Tout ceci pour vous expliquer que quand Prunelle s’est installée devant l’appareil photo, elle avait déjà épuisé deux bons tiers de sa réserve de patience hebdomadaire. Puisque oui, la totalité des pulsions créatives de son homme s’est étalée sur une petite semaine de rien du tout. Elle vous autorise à l’appeler mère Térésa. Elle était calme, pourtant. Elle s’était préparée, elle connait l’animal, elle s’était jurée de se plier à l’exercice sans rien casser, sans râler et même, comble de l’abnégation, sans ironie aucune. Il a fait ses premiers essais. Il l’a bécotée devant l’appareil photo. Puis, le drame. Il a eu une idée. Vous la visualisez, la révélation du génie ? Ce corps qui se tend, cette lueur démente dans la pupille, ce débit de parole de TGV sous ecstasy, et l’impossibilité totale de s’y opposer sans passer pour une réac castratrice ?
Voilà, vous y êtes. Les paillettes. Et pourtant, cette fois encore, Prunelle fut d’une patience d’ange. D’ange bouddhiste, même. Elle l’a laissé lui tremper les mains dans le blanc d’œuf, ce qui, en plus d’une délicieuse sensation de Super Glu qui s’écaille, l’a conduite à un incident diplomatique lorsqu’elle a voulu repousser ses cheveux.

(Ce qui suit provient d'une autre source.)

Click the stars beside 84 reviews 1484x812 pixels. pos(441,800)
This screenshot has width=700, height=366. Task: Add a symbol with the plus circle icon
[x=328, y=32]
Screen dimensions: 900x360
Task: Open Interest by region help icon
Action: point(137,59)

A cet instant, Prunelle avait renoncé à toute velléité de protestation. Elle a dit adieu à sa plus belle houppette de maquillage, tandis que son homme appliquait généreusement des paillettes multicolores sur le blanc d’œuf de ses mains.
Un cœur ? Va pour un cœur. Lâcher-prise, qu’elle vous dit. Détachement total, expérience extracorporelle, on forme un cœur avec ses mains. On cache le nid d’oiseau créé dans le brushing par l’infortunée rencontre blanc d’œuf/fibre capillaire. On essaye de faire un sourire qui ne dit pas pitié achevez-moi, je l’aime mais qu’est-ce-qu’il me gonfle. On hausse vaguement les épaules quand il dit que tout de même, ça manque de dynamisme, tout ça. On prend peur, un peu, quand la fameuse étincelle de génie transforme à nouveau le regard chéri en pupille toxique, et très honnêtement, on a raison de prendre peur. Mais il a l’air content. Il fait sa lippe de labrador. On prend sur soi, on se concentre sur l’après, sur l’harmonie sans partage qu’apporte le simple fait de faire plaisir à l’autre, et on se concentre sur la lippe.
Voilà. C’est là, pour lui animer le brushing, que ce crétin a allumé le ventilateur. Et que les paillettes au blanc d’œuf collées sur les mains de Prunelle, mais surtout l’intégralité du sachet reposant dans une coupelle sur la table devant elle, ont surfé sur la vague pour venir lui ventouser la rétine, lui infiltrer la glotte et lui slalomer dans les narines. Et c’est là, aussi, que le lâcher prise de Prunelle est devenu prise de gorge, quand elle a chopé l’amour de sa vie par la pomme d’Adam pour lui expliquer, en propulsant des paillettes par le nez, que sa carte de vœux, il pouvait se la carrer dans le sapin de Noël avec le ventilateur. Depuis, Prunelle médite. Et après trois jours à cracher, pleurer et éternuer des nuages colorés, elle en arrive à la conclusion que faire plaisir à l’autre, parfois, c’est plus dangereux que de dire non. L’abnégation, ça craint de la paillette.